New York, Jan 8, 2026, 14:53 EST — Regular session
Carpenter Technology (NYSE: CRS) shares fell about 8% on Thursday, giving back early gains after notching a fresh intraday peak. The specialty-alloy maker was down $27.95 at $312.33 in afternoon trade, after opening at $345 and swinging between $347.99 and $308.90.
The stock move comes with a near-term catalyst on the calendar. Carpenter said it will release fiscal second-quarter results before the market opens on Jan. 29 and host a conference call at 10 a.m. ET that day. GlobeNewswire
That date matters because Carpenter’s last update set a tough yardstick for the next print. In October, it reported record quarterly operating income and forecast fiscal 2026 operating income of $660 million to $700 million, with second-quarter operating income expected at $152 million to $156 million; operating income is profit from operations before interest and taxes. The company also described itself as a supplier of high-performance specialty alloys for aerospace and defense and other markets. Carpenter Technology
The slide also landed amid uneven U.S. trading as Treasury yields rose ahead of Friday’s U.S. jobs report, while defense shares jumped after President Donald Trump called for a much larger 2027 military budget. “It’s not clear how Fed policy should or will react,” Guy LeBas, chief fixed-income strategist at Janney Montgomery Scott, said, pointing to the uncertainty around what the next data will mean for rates. Reuters
Carpenter’s drop outpaced some specialty-metals peers on the day. ATI Inc was down about 3%, while Materion and Metallus traded higher.

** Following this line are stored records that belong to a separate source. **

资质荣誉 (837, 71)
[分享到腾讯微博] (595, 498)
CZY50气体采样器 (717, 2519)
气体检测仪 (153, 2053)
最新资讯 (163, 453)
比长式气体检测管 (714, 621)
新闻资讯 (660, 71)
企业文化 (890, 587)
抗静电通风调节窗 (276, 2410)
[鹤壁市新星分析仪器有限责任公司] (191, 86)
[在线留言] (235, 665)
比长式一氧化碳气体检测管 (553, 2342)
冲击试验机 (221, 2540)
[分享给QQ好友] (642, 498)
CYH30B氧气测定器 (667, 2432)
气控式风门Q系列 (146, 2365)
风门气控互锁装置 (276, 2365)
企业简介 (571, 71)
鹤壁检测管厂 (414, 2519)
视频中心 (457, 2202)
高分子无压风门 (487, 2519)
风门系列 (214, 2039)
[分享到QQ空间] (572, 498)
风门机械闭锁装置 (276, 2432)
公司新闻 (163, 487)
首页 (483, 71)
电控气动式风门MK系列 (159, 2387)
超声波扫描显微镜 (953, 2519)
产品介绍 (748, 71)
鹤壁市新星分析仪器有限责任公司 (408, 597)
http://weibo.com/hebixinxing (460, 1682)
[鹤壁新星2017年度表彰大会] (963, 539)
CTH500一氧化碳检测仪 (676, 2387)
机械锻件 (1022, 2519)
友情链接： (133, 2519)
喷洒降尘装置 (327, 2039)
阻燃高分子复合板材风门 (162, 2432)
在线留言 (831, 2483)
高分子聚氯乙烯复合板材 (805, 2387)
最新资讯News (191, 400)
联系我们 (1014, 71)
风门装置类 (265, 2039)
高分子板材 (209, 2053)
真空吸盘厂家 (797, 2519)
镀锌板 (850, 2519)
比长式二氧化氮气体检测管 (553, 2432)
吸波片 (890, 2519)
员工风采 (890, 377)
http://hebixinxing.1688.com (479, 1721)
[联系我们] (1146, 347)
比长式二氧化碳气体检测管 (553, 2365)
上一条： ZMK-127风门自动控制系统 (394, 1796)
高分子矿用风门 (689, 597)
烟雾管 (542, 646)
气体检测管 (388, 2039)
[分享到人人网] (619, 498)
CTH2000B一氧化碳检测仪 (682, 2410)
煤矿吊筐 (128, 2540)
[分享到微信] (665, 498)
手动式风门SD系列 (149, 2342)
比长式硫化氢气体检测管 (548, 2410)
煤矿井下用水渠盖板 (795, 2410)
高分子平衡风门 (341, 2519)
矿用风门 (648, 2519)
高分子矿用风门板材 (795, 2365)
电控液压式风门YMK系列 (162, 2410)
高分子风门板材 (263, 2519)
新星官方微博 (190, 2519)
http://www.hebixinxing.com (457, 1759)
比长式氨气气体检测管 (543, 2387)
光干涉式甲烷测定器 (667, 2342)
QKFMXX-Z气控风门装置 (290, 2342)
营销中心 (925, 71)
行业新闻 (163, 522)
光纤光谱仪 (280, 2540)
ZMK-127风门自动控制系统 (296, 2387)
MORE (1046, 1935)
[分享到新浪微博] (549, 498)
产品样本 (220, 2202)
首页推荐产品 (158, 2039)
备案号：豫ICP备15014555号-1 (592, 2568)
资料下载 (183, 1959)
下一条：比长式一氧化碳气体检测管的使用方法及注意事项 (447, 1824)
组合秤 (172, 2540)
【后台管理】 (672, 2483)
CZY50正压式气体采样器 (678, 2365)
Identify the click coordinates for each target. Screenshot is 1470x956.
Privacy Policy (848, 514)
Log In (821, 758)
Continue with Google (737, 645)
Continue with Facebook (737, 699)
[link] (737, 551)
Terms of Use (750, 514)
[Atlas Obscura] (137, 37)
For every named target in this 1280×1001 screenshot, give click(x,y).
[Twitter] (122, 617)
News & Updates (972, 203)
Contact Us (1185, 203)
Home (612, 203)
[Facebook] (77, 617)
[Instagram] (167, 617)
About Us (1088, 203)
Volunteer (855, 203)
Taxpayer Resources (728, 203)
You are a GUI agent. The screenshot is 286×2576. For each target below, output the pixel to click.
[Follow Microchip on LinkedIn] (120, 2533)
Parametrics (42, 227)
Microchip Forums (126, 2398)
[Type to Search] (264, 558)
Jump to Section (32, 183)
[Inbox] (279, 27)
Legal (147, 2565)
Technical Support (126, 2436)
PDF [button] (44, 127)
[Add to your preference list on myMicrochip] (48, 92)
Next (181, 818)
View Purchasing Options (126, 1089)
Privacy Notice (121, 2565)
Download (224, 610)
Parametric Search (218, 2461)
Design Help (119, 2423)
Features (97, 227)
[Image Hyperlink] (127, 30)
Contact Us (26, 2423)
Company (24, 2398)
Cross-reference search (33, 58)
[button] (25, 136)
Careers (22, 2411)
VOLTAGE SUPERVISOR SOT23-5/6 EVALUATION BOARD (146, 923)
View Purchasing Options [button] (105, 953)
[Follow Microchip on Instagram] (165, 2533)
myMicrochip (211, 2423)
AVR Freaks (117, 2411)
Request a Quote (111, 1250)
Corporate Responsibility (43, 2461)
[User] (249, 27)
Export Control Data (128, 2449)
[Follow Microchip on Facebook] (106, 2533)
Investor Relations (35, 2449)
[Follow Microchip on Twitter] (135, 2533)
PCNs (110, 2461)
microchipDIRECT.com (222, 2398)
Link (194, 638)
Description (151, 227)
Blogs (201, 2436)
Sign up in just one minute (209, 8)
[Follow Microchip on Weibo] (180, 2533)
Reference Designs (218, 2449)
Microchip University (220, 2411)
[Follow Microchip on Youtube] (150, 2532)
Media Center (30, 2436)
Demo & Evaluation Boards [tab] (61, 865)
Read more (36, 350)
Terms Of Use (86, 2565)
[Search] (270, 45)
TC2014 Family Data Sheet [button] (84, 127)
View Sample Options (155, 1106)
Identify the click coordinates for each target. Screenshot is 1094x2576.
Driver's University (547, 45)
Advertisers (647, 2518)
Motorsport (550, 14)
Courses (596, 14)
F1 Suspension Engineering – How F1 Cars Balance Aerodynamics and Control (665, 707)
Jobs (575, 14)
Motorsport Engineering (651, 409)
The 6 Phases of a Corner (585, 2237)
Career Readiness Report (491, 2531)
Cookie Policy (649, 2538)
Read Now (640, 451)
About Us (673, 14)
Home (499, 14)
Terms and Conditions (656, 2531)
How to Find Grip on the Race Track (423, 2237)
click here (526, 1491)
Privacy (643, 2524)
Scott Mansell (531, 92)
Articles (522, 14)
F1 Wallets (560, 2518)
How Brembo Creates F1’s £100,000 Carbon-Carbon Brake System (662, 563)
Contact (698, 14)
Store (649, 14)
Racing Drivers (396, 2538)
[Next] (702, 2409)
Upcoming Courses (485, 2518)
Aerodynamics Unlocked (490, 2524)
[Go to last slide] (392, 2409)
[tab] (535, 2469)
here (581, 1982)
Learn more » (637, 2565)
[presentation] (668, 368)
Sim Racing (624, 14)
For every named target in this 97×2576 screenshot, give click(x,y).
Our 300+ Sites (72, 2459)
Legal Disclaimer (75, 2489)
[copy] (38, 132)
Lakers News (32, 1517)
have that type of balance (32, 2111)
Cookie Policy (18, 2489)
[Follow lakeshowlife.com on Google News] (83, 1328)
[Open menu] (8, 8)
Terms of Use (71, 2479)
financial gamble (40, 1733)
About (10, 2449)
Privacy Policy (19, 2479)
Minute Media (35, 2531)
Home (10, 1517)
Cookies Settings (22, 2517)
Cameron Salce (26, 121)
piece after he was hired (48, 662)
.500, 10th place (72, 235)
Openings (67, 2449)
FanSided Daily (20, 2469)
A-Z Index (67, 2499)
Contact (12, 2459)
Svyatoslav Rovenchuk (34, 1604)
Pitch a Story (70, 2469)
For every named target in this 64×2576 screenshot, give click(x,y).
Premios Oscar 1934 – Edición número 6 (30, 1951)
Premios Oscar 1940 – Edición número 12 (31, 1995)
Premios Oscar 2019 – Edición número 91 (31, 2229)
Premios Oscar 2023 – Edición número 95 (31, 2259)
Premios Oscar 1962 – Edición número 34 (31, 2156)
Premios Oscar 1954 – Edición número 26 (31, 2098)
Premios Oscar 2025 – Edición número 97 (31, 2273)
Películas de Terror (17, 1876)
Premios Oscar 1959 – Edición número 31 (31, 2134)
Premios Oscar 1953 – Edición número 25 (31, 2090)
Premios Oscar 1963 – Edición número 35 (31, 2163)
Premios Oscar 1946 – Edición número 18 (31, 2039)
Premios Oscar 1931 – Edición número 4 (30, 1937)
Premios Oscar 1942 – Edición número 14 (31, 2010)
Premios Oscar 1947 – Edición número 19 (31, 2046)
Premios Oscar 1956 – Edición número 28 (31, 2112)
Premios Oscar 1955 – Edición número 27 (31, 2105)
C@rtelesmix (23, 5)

After the early reversal, traders were watching whether the stock could stabilize near the session’s low area. A move back above the prior close would take some heat out of the chart; another leg down would put the round-number $300 level in play.
There’s a clear risk case, too. If aerospace build rates wobble or customers slow orders, a stock that has run hard into earnings can get punished fast, and heavier capacity spending can pinch cash generation even when profit holds up.